Wenn Gummipuppen das Bühnenbild mitprägen, wird Sex oder zumindest nackte Haut erwartet. Nackte Haut gibt es zu genüge. Das kann gerade im Laientheater schnell peinlich werden, sowohl für den Darsteller, der sich ausgestellt fühlt, als auch für denjenigen Zuschauer, der dem Unwohlsein gezwungenermaßen beiwohnt. Bei Social Skin ist das zum Glück nicht der Fall. Bunte Hosen bei den Herren und hautfarbene Sets bei den Damen sorgen für echte Hingucker. Der ungezwungene Umgang mit der spärlichen Bekleidung sowie den Spielpartnern gelingt so gut, dass man sich fragt, warum beim Duschen nicht konsequenter Weise auch die letzten Hüllen fallen.

Die wiederkehrende Motivik und kurzen Repliken des Textes von Theresa Seraphin lassen mitunter den Schreibstil von Roland Schimmelpfennig assoziieren. Neben der ihm eigenen, manchmal überraschenden Poesie schöpft der Text seine Kraft aus einer gelungenen Umsetzung durch die Akteure.

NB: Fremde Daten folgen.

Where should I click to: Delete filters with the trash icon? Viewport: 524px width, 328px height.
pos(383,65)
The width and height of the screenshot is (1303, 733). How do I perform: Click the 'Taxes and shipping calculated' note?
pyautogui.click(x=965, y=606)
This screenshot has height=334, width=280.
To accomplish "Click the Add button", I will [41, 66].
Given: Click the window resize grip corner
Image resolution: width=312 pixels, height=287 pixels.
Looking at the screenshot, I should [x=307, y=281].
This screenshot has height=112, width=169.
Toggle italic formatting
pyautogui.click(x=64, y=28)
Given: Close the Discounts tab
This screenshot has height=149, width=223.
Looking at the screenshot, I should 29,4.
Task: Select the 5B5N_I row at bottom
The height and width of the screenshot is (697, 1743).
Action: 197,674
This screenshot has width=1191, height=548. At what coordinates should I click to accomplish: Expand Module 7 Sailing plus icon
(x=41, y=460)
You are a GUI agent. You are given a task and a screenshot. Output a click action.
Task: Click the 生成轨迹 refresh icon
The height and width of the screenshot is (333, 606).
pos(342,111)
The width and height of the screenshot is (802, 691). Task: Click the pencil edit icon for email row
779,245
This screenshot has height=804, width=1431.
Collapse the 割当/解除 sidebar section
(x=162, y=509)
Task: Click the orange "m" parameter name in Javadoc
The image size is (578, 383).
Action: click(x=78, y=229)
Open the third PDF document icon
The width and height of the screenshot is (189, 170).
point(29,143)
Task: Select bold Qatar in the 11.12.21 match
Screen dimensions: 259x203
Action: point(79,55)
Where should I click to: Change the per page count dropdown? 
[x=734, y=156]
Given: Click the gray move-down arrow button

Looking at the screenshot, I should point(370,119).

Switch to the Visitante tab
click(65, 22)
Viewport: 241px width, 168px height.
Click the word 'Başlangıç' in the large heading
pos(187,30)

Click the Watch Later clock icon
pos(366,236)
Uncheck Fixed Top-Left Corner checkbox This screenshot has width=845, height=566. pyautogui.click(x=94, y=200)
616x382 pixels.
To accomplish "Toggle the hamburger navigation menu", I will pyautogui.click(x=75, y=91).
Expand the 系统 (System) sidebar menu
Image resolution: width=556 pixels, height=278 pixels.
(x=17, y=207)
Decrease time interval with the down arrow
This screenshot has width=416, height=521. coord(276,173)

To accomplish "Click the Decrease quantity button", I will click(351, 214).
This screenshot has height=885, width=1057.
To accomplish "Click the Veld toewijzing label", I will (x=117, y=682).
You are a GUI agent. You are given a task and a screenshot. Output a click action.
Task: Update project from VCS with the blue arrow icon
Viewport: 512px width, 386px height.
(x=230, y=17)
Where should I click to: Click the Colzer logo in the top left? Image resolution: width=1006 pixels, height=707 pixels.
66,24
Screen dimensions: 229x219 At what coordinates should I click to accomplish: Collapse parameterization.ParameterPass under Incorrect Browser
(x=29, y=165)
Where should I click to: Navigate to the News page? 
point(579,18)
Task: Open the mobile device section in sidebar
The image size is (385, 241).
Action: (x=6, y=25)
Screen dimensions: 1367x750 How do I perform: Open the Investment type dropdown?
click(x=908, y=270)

Das Ensemble ist gut aufeinander eingespielt. Kleine Pannen werden unaufgeregt kompensiert und bis auf wenige Ausnahmen, ist die Vorstellung akustisch gut verständlich. Jeder trägt einen unverkennbar individuellen Teil zum Abend bei. Bei Sebastian Huber ist es, neben der angenehmen und gut verständlichen Stimme, die Darstellung eines Affenbabys, die im Gedächtnis bleibt. Jan Beller gelingt als Die Puppe eine überzeugende, weil konsequent gespielt und täuschend echt nachgeahmt, Darstellung eines Roboters. Jasper Schagerl überzeugt als die blonde Hälfte eines homosexuellen Päarchens und verhindert damit das bei schlechter Darstellung eintretende Fremdschämen. Melina Pyschny Präsenz und ihr direkter Bühnensprech tragen einen ebenso wichtigen Teil zu diesem unterhaltsamen Abend bei.

Uhrenvergleich. Die gefühlte Vorstellungsdauer entspricht fast der tatsächlichen. Theresa Schlichtherle hat ganze Arbeit geleistet. Den Ausflug zur Quelle, und die 15 Minuten, die dieser Umweg verursacht, hätte es nicht mehr gebraucht, aber im Vergleich zu anderen Projekten ist das wohl zu vernachlässigen.